There was no doubting his sincerity ; he was groping not for his words but for his thoughts.

“I am somebody else too,” he said dispiritedly and looked round the room as if for something he had lost. Suddenly he flamed up again, passionately imploring.

“You know that, you more than anyone. Don’t let me lose it. There was a night on the leads long ago when I saw what success could mean, or perhaps it was failure. I’m not sure which. I don’t want to be smothered with roses till I’m blind and stupid and fat and beastly. For God’s sake, no, for my sake, stick to me, Celia, don’t see me like that, don’t, don’t.”

And seizing her hand he went down on his knees to her.

“Remember the glass!” she cried, and checked herself in terror lest the sound should have reached the study next door.

Dicky sprang up, saw and misinterpreted her agitation, caught her to him and kissed her, clumsily, recklessly, without a trace of his former cunning and deliberate reserve.

Memories, suspicions, accusations, protestations, what were they all but a fog of words? Now everything was clear. They fell back and stared at each other, amazed at the sudden light.

“What fools we’ve been!” said Celia or Dicky or both.

“Yes, what utter fools,” said the other or both, and kissed again, this time with a quiet intensity that lifted their embrace into a trance while their feet scrunched broken glass.

Dicky did not hear it, Celia did. Here was the complete and perfect moment of her life, and she had to remember the glass and the study wall and her father behind it.

She said, “What does anything matter after all? “and he answered in devout tones :

“Nothing.”

She said,” I’ll come with you to Gordon’s dinner, Dicky.”

He said,” Celia! “

They heard Colonel Belamy moving about in the study and their next kiss was suspended between two breathless mouths.

“Is he coming in here? “asked Dicky.

But Colonel Belamy was merely walking up and down the study as though he were on sentry-go.

“Very agitating for us. Does he often do that?”

“It isn’t you that matters most. Something worse has happened.”

And she told him about the bowl, though she kindly forbore to tell him that that and not his crimes had been the cause of her agony.

“But oh, Dicky, I can hardly believe I did it. It isn’t a bit like me, I who have never done anything but just keep quiet and let things drift along, and now I’ve done this.”

“Of course it’s like you. Didn’t you break something parental the first night you came to Rainbow Road and knocked four times for a man you didn’t know?”

“Yes ; but I’d never done anything like that before either.”

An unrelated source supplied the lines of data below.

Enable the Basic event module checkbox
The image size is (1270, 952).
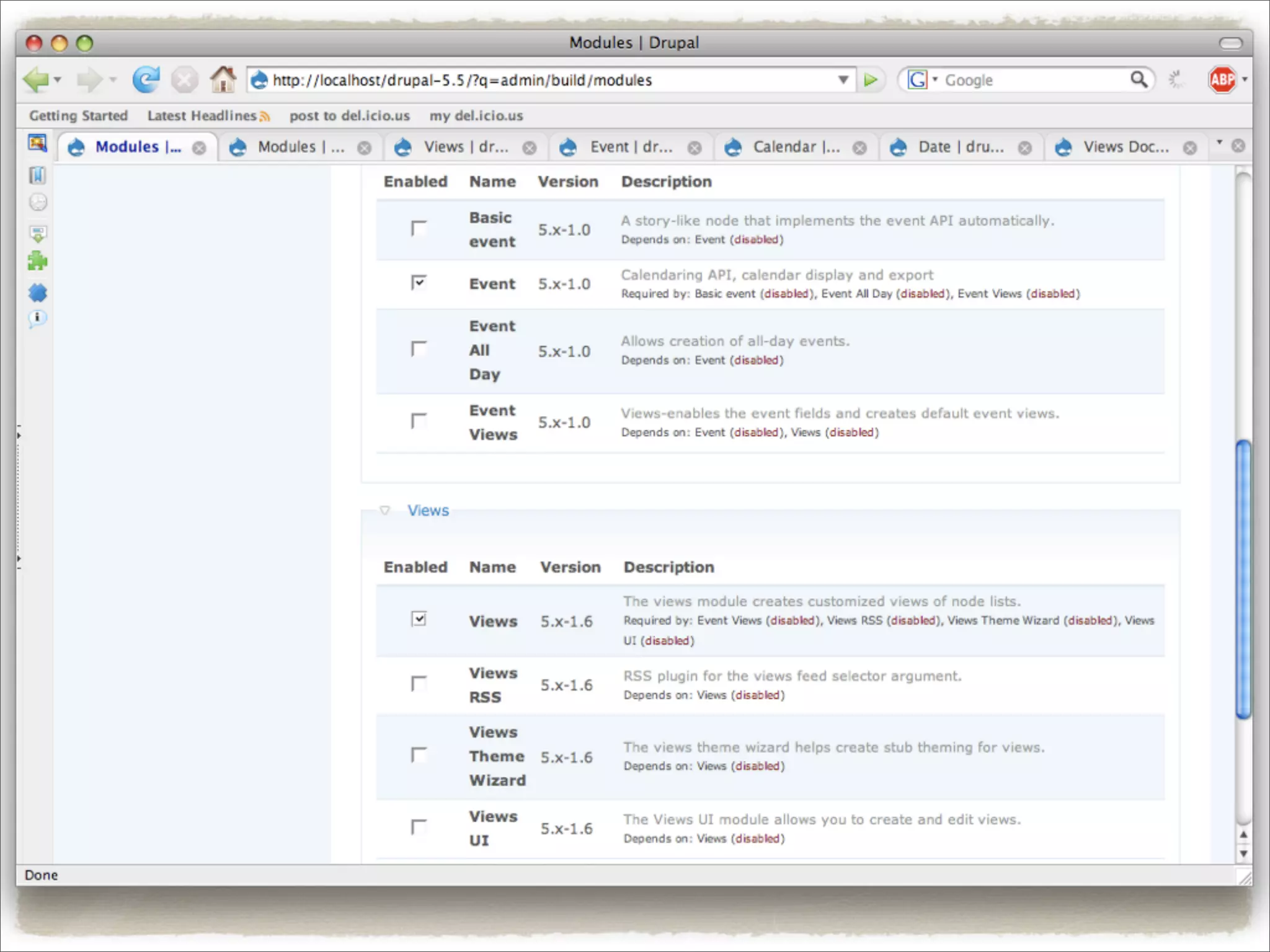tap(419, 229)
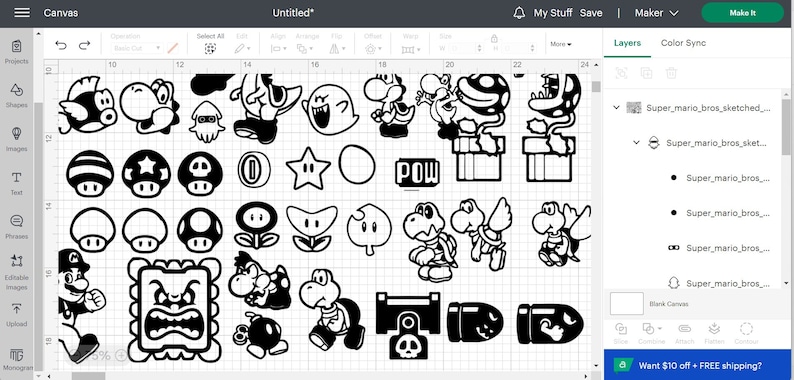Screen dimensions: 794x380
Task: Open the Maker machine dropdown
Action: (656, 13)
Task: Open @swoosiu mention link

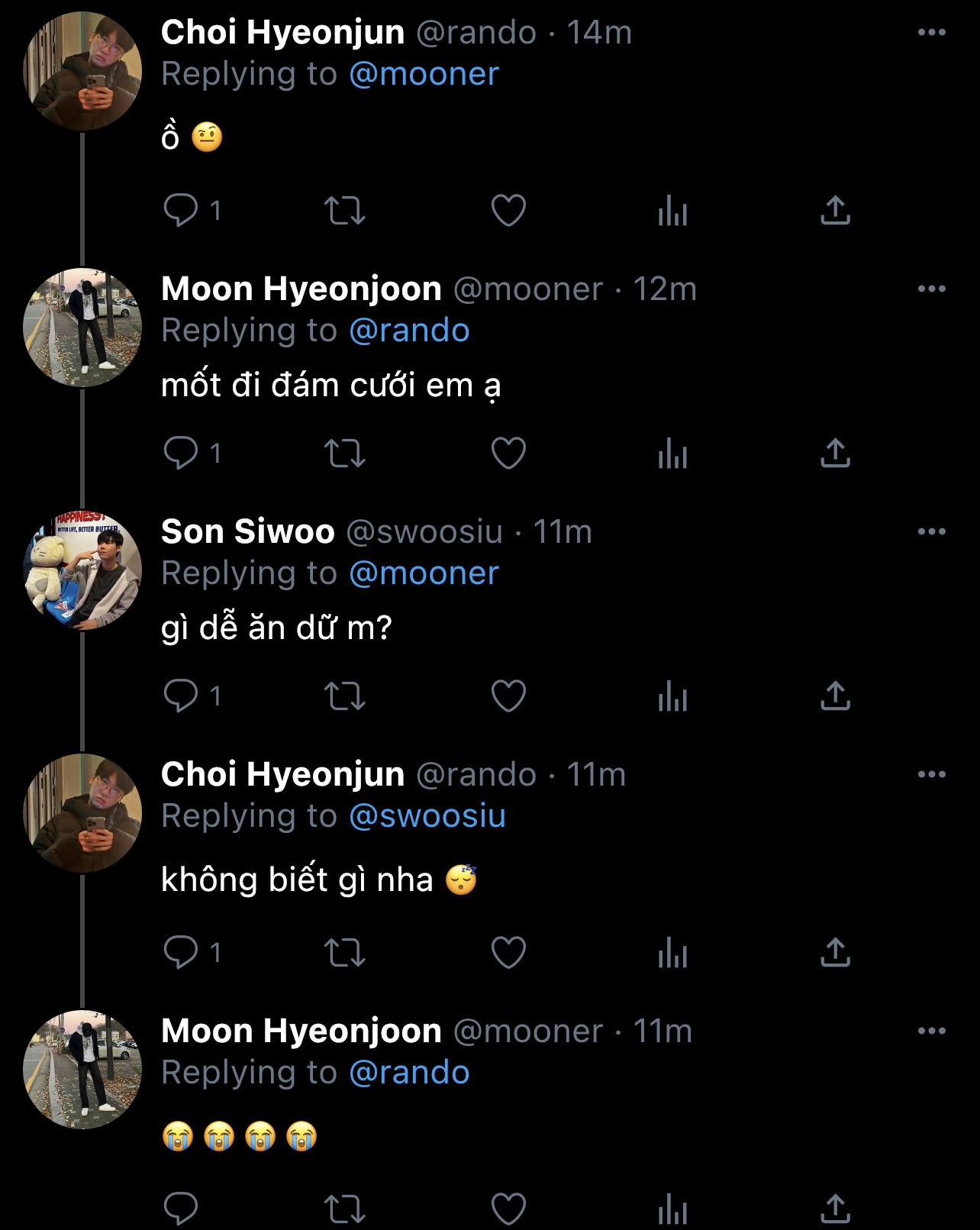Action: click(x=427, y=816)
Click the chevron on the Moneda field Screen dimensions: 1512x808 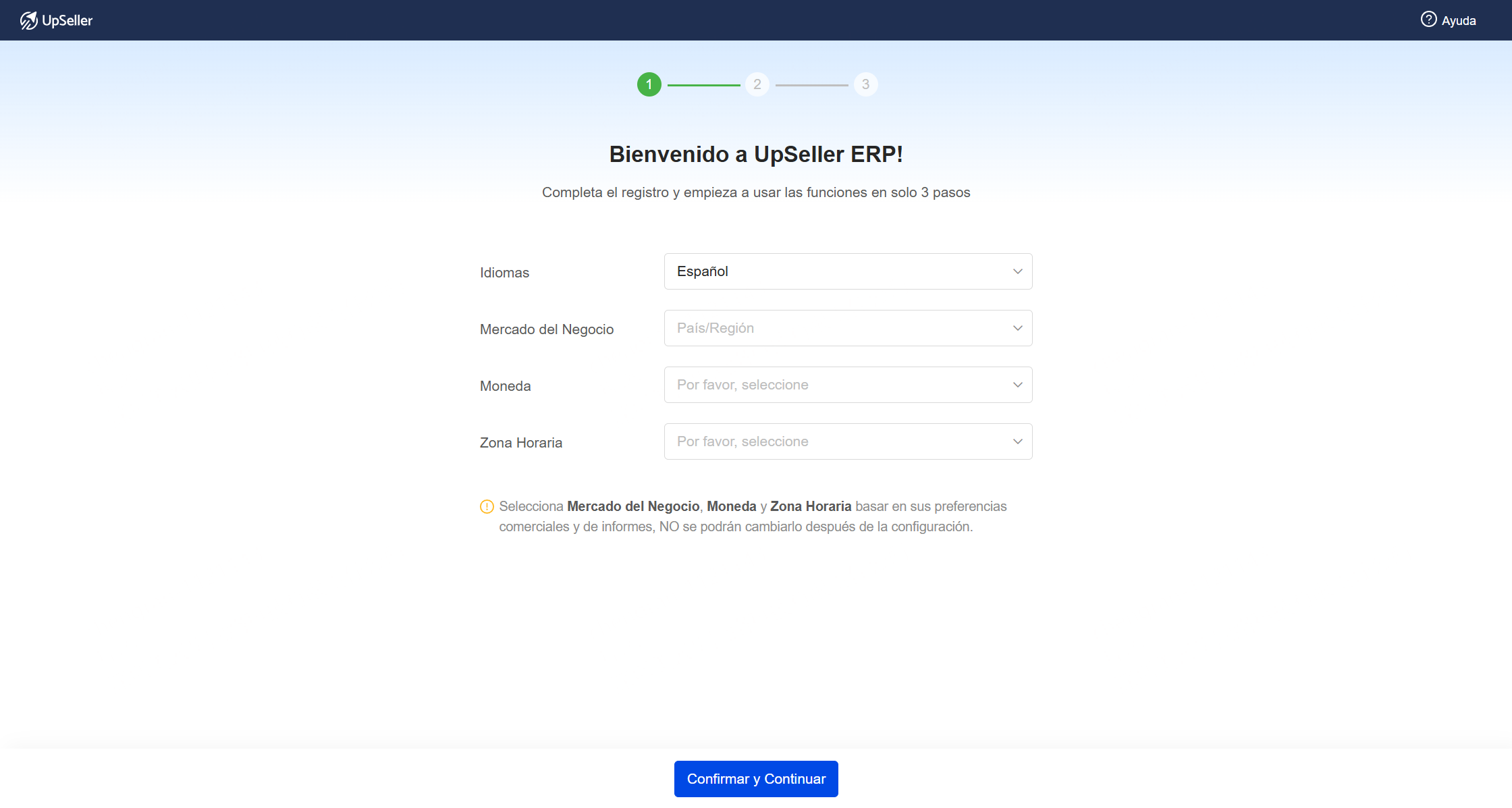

“You are always doing things you’ve never done before. That is your charm. Now with Leila, and I bet it’s the same with Iris, I should know with mathematical certainty what their next daring impulse will be. They won’t learn that people who are persistently surprising never surprise. But you are the courageous coward, the ingenuous woman of the world, the decorous dare-devil.”

“What lovely things you say to me! No one has ever seen me as interesting as that. Perhaps I’ve never been as interesting with anyone else.”

“Oh, let us,” cried Dicky,” always see each other as interesting as we can be.”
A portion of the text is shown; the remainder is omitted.